Crisi ucraina. Guerra e Covid, il rapporto semestrale prevede disastri. Aumento del costo della vita e crescita anemica «come negli anni 70»

Luca Celada

La Banca mondiale prevede una brusca frenata per l’economia mondiale. In un rapporto pubblicato ieri il massimo organo per lo sviluppo economico prevede che il prossimo anno il tasso di crescita scenderà dal 5,7% al 2,9%. Abbinato all’inflazione galoppante (attualmente 8% Usa e livelli simili nell’Eurozona) il trend negativo potrebbe prefigurare un periodo di stagflazione, la temuta convergenza di crescita anemica e aumento del costo della vita, paragonabile a quelli degli anni 70 – la crisi globale innescata dagli embarghi sul petrolio.

IL RAPPORTO segnala in particolare gli effetti prevedibilmente nefasti della guerra in Ucraina sul commercio globale e sull’infrastruttura finanziaria, dimezzando previsioni di crescita per il 2022 rispetto all’anno scorso. Nel 2023 e 2024 i dati potrebbero essere ancora peggiori, restando al ribasso per l’intero decennio, soprattutto in paesi poveri ed economie emergenti.
L’ultimo Global Economic Prospects Report mette nero su bianco quello che recentemente si vocifera con sempre maggiore insistenza ai piani alti di finanza ed economia. Solo la scorsa settimana ad un convegno, Jimmy Dimon, amministratore della JP Morgan Chase, la maggiore delle banche Usa, aveva procurato una doccia fredda a Wall street affermando che «le nuvole di tempesta» addensate all’orizzonte economico «potrebbero rivelarsi un uragano». Qualche giorno dopo Elon Musk, l’oligarca/influencer del momento, ha provocato un altro mezzo terremoto con un tweet in cui dichiarava un «super brutto presagio sull’economia» mentre annunciava il licenziamento del 10% della forza lavoro della Tesla.

ORA LA BANCA MONDIALE parla specificamente del conflitto ucraino, e dell’interruzione delle filiere globali del commercio che ha provocato, come responsabile primario dell’impennata dei prezzi. Il petrolio, che aveva toccato minimi ventennali di 20 dollari al barile durante la pandemia, si attesta oggi sui 120 dollari al barile e simili andamenti si registrano sui prezzi dei cereali. Il trend è aggravato dalle sanzioni economiche implementate col preciso scopo di procurare ulteriori disturbi «strategici» all’economia mondiale.

• • • • • • •

_Obiettivo del compito:_ Quali valori percentuali compaiono nell'articolo sulle previsioni della Banca mondiale? Elencali tutti.

(Voci di dati salvate)
• • • • • • •

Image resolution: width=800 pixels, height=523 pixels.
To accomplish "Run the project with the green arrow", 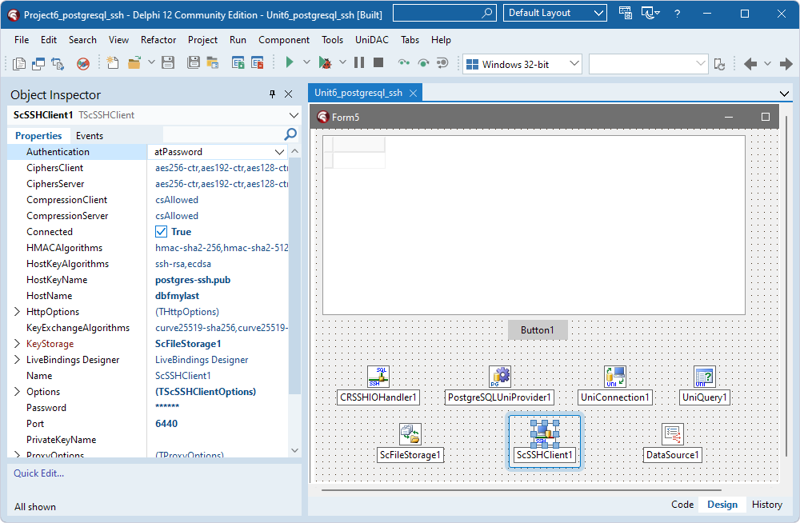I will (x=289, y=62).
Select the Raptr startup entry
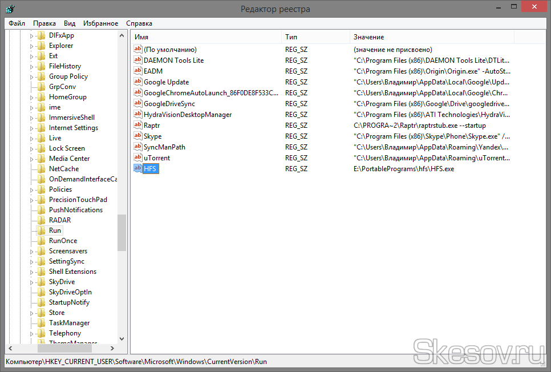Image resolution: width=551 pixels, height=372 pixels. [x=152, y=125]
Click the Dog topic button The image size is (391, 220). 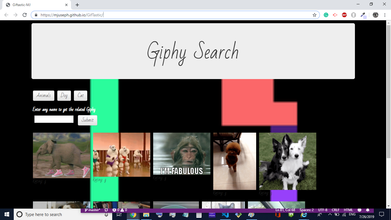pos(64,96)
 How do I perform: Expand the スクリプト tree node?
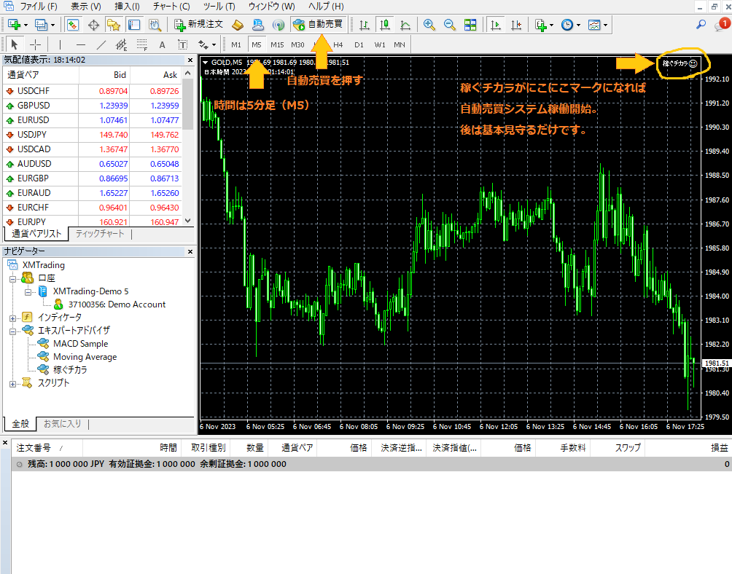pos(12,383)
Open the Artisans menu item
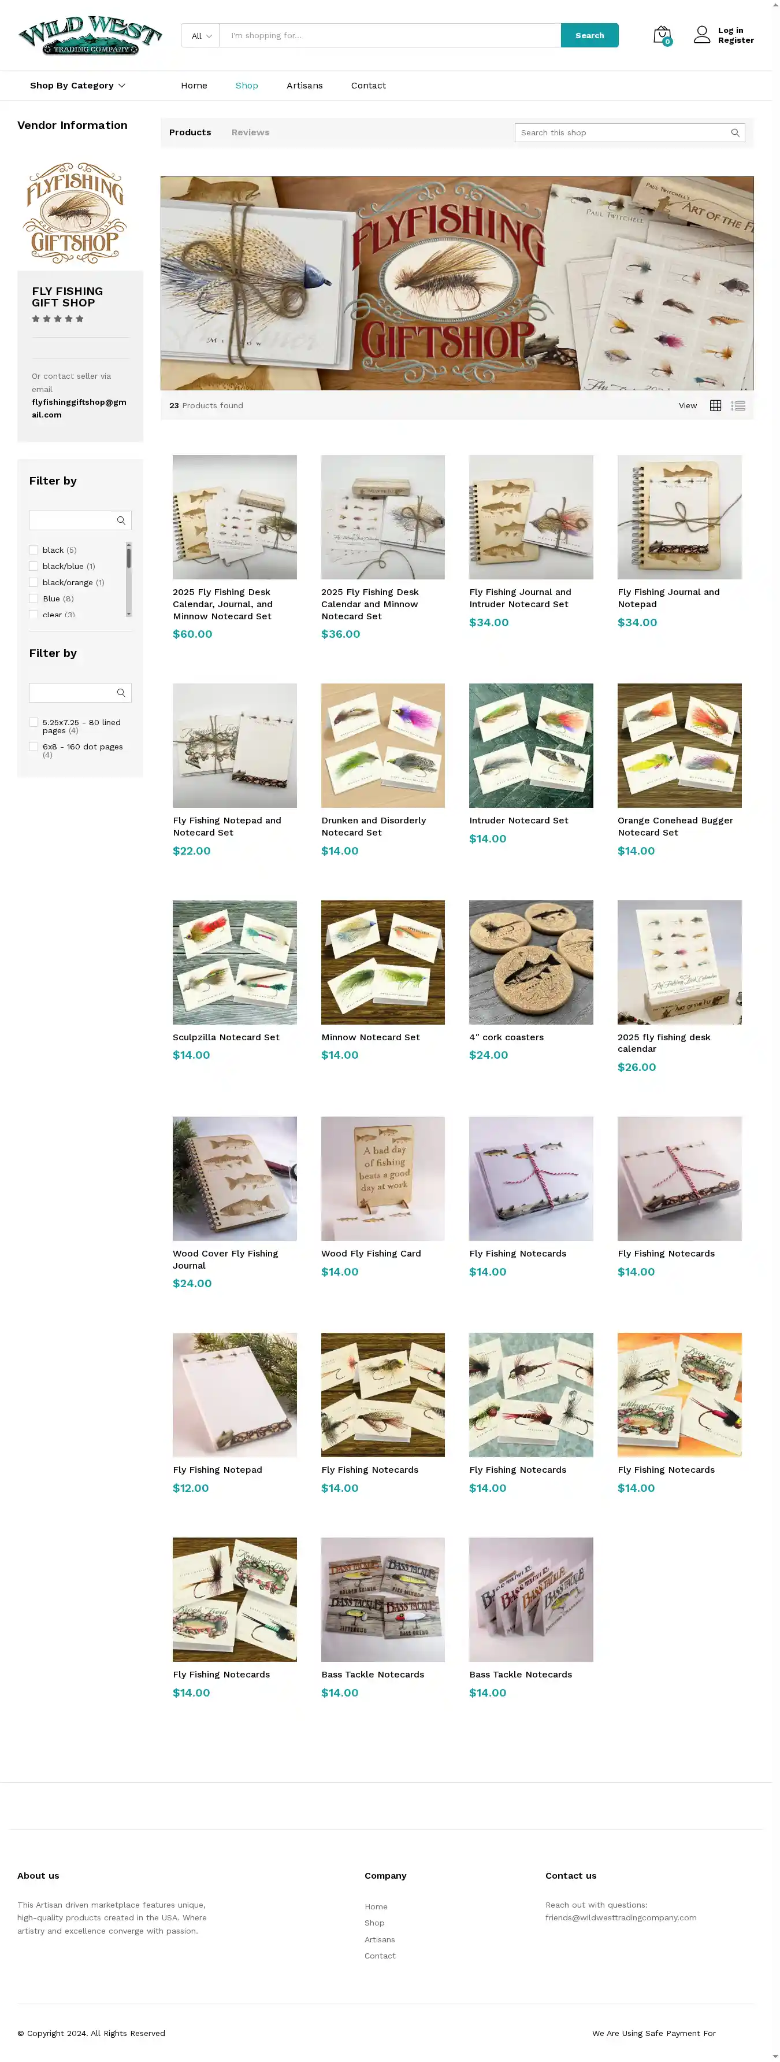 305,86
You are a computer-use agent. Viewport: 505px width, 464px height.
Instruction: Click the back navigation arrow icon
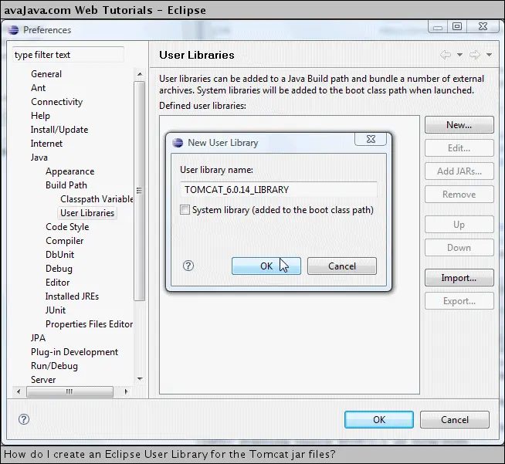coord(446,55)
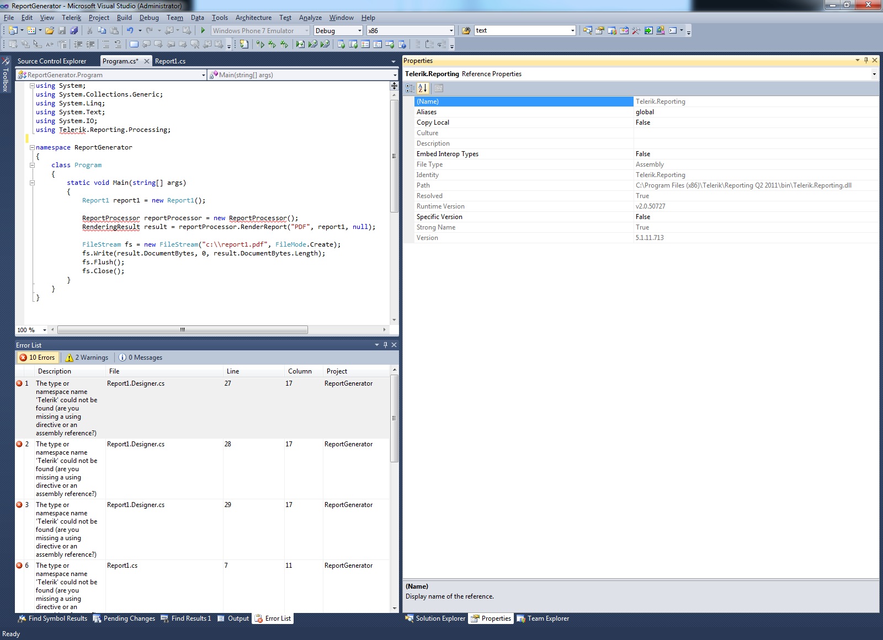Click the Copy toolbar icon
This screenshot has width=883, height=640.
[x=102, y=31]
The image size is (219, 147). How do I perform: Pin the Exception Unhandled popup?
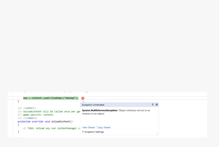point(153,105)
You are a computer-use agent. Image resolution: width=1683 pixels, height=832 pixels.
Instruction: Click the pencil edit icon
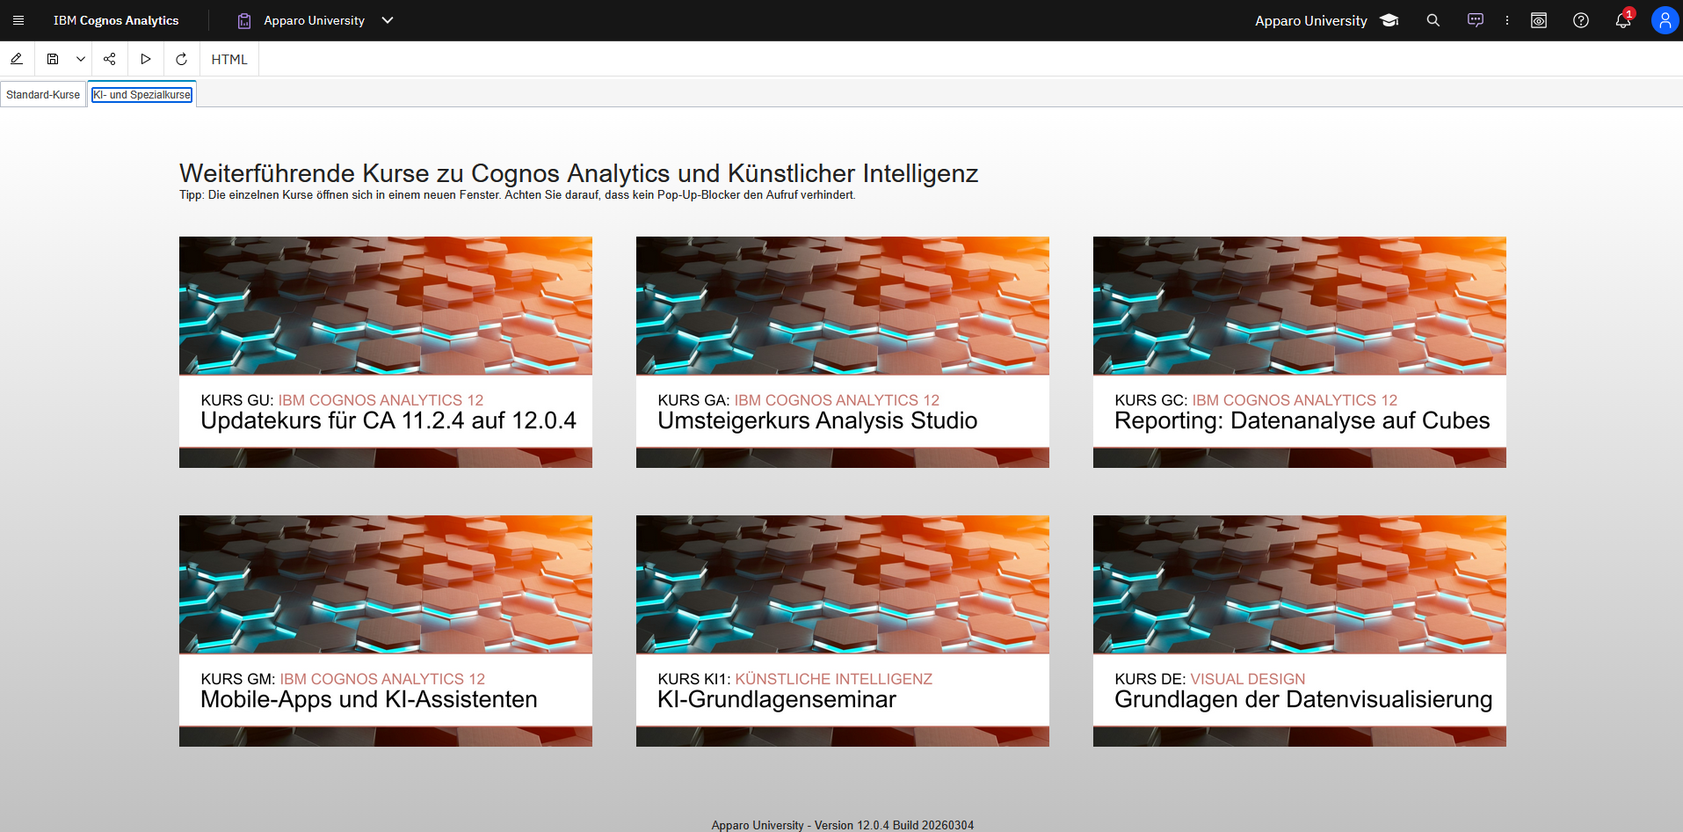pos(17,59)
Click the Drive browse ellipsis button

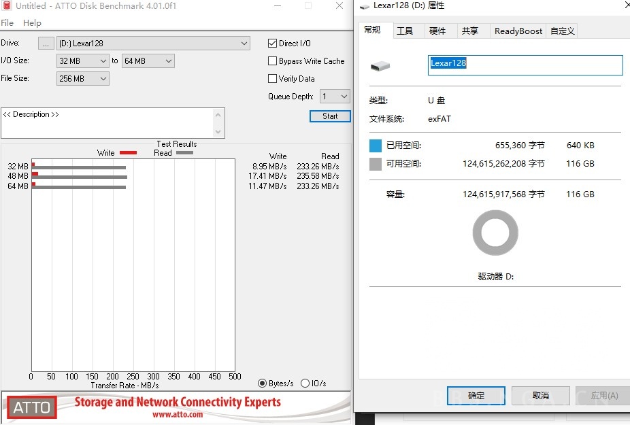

• • • • • • •

_Risultato dell'esercizio:_ 5,7%; 2,9%; 8%; 10%